'''

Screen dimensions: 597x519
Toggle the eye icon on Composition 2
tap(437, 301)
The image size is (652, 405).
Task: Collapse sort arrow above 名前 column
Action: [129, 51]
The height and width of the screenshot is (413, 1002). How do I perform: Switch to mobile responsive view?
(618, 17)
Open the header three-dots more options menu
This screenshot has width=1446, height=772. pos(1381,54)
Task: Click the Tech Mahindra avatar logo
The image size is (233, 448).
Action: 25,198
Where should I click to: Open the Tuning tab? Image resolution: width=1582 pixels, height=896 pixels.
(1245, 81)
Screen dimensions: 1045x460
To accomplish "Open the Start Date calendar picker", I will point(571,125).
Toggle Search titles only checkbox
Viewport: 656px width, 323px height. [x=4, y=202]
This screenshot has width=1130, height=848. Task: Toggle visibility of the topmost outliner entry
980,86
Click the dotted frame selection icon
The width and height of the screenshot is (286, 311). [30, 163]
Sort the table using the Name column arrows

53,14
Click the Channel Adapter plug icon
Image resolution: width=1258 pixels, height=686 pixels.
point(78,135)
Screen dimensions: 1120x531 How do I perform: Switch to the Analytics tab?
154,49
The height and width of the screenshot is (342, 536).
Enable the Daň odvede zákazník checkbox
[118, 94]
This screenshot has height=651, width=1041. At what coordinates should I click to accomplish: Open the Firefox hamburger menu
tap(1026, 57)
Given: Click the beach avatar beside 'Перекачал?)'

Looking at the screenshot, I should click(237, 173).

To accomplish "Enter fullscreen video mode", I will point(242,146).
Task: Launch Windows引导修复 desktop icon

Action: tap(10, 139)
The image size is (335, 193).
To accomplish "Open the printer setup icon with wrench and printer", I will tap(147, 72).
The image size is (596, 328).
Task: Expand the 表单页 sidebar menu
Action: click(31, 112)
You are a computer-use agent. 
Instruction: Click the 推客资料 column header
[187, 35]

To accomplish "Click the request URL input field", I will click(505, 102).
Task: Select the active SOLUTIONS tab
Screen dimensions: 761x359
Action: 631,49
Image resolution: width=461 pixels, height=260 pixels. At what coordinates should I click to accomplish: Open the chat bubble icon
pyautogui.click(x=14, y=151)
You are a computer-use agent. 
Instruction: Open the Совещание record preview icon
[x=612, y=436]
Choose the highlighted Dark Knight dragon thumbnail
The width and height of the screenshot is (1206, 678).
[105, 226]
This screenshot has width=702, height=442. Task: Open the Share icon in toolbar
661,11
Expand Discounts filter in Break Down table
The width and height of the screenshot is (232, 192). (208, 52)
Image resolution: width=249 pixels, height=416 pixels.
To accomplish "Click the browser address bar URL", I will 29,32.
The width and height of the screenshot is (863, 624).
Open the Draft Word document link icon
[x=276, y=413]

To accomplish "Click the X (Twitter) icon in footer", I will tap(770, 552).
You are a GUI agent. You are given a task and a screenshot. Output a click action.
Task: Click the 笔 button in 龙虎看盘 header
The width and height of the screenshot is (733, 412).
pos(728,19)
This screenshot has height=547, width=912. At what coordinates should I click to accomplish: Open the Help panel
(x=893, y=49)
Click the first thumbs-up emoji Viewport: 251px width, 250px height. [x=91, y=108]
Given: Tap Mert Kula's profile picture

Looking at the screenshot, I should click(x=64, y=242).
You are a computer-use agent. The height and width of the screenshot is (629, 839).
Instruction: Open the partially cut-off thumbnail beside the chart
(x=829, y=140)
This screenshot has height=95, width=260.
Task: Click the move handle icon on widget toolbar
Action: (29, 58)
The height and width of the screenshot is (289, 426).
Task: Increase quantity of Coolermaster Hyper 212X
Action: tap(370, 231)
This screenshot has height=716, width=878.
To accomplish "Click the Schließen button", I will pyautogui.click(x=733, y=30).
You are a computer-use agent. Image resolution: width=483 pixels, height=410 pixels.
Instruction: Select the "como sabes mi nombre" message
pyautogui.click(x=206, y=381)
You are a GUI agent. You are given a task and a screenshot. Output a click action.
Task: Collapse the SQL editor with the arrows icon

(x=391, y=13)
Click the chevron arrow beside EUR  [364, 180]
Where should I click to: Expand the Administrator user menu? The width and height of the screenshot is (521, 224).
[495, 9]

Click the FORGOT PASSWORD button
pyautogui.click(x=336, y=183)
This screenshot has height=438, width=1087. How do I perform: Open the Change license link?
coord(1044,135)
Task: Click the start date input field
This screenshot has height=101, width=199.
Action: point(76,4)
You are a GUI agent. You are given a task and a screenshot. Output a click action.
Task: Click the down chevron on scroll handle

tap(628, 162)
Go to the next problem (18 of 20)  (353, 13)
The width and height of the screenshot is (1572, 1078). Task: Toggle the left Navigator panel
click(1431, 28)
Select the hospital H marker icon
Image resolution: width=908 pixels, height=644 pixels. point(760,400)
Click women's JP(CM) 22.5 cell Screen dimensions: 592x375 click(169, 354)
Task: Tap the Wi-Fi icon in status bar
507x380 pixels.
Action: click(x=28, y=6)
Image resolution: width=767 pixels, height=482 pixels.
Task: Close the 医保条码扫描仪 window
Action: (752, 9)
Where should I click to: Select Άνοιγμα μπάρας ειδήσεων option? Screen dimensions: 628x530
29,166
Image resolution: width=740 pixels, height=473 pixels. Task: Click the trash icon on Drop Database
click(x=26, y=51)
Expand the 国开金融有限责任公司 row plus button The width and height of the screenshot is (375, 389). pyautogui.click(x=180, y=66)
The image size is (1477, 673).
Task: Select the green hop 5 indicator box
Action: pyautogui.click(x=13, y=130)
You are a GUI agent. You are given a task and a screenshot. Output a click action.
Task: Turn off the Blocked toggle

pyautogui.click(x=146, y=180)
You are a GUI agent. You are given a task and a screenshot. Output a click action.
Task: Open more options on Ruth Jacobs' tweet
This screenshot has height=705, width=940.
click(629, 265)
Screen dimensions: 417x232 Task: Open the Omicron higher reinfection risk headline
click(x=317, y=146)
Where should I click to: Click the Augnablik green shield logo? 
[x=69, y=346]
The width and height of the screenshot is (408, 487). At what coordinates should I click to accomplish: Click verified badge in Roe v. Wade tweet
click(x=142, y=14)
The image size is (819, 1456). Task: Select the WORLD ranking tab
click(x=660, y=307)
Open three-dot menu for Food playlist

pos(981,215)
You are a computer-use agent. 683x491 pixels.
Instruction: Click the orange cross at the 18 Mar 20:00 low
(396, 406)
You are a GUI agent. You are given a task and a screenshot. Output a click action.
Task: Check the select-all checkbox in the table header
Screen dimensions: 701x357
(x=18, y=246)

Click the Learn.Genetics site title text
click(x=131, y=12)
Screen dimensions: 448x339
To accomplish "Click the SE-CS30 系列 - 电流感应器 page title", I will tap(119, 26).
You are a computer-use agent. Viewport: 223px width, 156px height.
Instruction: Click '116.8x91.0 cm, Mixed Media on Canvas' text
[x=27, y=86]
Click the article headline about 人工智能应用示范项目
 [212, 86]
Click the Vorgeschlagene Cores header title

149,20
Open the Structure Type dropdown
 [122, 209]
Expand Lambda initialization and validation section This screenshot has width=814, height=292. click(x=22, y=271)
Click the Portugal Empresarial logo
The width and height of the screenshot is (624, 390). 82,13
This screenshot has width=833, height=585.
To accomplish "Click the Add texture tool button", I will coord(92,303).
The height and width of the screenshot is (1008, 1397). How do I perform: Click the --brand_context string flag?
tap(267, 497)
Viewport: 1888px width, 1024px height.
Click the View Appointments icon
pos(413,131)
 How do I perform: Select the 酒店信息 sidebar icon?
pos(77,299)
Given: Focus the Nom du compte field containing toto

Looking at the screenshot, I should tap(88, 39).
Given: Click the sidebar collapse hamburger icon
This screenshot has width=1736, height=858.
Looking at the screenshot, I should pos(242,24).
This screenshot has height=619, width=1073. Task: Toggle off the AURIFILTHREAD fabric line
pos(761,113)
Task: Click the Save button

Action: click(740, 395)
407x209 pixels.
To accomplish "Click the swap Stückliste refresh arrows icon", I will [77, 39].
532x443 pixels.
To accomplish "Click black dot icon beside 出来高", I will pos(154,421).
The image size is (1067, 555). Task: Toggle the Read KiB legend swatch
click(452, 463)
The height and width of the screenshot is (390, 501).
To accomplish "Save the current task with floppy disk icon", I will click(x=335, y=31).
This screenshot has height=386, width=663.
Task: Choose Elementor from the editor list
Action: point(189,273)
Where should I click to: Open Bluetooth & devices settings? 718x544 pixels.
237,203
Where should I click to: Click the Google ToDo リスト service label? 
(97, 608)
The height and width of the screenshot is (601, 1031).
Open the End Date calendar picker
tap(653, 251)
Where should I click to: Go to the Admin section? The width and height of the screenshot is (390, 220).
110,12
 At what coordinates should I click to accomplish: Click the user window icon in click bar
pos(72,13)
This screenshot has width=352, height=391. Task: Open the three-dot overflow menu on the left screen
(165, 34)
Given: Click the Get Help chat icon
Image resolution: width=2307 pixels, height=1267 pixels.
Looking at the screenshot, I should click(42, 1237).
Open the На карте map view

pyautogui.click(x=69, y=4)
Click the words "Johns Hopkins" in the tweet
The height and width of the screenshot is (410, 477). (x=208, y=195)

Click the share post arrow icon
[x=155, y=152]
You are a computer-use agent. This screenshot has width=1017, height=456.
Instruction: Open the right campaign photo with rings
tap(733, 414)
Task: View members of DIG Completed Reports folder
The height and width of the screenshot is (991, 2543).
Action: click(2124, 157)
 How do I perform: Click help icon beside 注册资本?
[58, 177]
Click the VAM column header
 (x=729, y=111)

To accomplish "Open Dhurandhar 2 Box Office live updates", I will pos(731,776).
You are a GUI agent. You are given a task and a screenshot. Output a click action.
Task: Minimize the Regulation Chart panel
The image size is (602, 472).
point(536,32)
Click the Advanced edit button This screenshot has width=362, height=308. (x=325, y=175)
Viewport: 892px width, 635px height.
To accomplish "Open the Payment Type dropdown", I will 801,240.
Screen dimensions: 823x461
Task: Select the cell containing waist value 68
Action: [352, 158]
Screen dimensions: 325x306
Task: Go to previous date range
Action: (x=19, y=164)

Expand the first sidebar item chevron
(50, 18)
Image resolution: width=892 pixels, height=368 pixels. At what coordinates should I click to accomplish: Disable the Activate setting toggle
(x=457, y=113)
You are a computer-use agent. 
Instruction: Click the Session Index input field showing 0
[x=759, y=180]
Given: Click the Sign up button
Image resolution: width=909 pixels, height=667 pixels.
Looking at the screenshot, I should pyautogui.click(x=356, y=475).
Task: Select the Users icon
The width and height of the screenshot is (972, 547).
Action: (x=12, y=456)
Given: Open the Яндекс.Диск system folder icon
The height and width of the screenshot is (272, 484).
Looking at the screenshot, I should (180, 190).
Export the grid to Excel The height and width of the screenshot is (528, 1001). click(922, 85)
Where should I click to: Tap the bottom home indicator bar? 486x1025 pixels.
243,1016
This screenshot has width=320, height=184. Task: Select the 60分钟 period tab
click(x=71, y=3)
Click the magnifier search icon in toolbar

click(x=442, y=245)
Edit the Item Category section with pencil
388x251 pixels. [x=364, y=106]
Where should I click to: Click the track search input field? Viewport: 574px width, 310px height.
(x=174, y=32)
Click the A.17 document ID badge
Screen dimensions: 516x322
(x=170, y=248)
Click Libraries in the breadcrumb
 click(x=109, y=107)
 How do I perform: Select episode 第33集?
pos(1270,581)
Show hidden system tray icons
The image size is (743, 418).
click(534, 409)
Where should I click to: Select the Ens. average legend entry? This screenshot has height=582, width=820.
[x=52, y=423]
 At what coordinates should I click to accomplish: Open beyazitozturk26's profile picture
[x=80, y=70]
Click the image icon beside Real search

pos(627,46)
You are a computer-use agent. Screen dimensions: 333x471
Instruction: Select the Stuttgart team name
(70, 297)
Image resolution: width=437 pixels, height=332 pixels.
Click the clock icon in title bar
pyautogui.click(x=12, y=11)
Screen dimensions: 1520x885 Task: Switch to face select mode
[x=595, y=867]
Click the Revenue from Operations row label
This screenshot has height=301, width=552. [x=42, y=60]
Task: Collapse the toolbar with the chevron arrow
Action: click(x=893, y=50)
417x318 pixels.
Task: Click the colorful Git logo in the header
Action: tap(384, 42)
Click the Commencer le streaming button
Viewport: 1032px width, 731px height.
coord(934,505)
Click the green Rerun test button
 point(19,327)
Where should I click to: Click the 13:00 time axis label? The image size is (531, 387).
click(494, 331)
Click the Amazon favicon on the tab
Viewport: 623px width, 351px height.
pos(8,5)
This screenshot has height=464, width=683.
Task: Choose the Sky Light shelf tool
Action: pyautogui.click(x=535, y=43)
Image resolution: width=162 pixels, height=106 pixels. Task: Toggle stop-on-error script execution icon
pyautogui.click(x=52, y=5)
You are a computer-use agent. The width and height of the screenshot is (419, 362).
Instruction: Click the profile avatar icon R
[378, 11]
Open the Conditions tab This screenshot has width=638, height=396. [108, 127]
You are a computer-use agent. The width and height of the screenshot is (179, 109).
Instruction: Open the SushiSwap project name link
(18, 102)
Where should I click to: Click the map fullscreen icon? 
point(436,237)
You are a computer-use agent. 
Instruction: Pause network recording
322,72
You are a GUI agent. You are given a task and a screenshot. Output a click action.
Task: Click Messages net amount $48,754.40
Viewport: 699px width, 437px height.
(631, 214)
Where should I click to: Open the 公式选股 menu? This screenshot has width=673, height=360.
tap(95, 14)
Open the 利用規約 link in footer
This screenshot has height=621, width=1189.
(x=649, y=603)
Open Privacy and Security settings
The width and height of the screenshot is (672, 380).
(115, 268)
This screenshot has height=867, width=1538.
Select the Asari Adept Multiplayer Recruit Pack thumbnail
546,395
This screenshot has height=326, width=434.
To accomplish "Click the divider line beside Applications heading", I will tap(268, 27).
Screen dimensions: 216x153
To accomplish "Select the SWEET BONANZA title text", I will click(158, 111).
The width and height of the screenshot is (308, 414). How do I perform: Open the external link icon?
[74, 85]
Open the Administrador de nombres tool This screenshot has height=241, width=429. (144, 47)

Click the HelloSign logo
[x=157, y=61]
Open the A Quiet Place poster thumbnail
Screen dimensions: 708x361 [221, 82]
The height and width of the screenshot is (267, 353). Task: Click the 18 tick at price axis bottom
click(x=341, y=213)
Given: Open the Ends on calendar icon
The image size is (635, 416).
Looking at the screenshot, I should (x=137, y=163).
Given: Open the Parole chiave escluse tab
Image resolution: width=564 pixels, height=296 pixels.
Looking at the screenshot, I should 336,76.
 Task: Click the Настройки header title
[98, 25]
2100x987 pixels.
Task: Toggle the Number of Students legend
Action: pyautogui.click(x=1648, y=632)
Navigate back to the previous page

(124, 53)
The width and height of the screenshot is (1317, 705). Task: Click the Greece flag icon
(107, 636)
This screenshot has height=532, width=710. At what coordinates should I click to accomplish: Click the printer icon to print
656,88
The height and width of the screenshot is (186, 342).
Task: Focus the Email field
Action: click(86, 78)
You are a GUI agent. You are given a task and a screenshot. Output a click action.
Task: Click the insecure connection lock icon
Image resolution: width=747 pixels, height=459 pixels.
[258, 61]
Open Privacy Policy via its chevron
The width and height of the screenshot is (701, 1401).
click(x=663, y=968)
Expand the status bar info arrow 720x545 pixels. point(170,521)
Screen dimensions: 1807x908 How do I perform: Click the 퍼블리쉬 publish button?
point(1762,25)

'''

▶ [YOUR TASK]
Reproduce the lines of the material above verbatim, from the line with "Given: Open the Яндекс.Диск" up to and including the line with "388x251 pixels. [x=364, y=106]".

▶ [RESPONSE TO THE TASK]
Given: Open the Яндекс.Диск system folder icon
The height and width of the screenshot is (272, 484).
Looking at the screenshot, I should (180, 190).
Export the grid to Excel The height and width of the screenshot is (528, 1001). click(922, 85)
Where should I click to: Tap the bottom home indicator bar? 486x1025 pixels.
243,1016
This screenshot has width=320, height=184. Task: Select the 60分钟 period tab
click(x=71, y=3)
Click the magnifier search icon in toolbar

click(x=442, y=245)
Edit the Item Category section with pencil
388x251 pixels. [x=364, y=106]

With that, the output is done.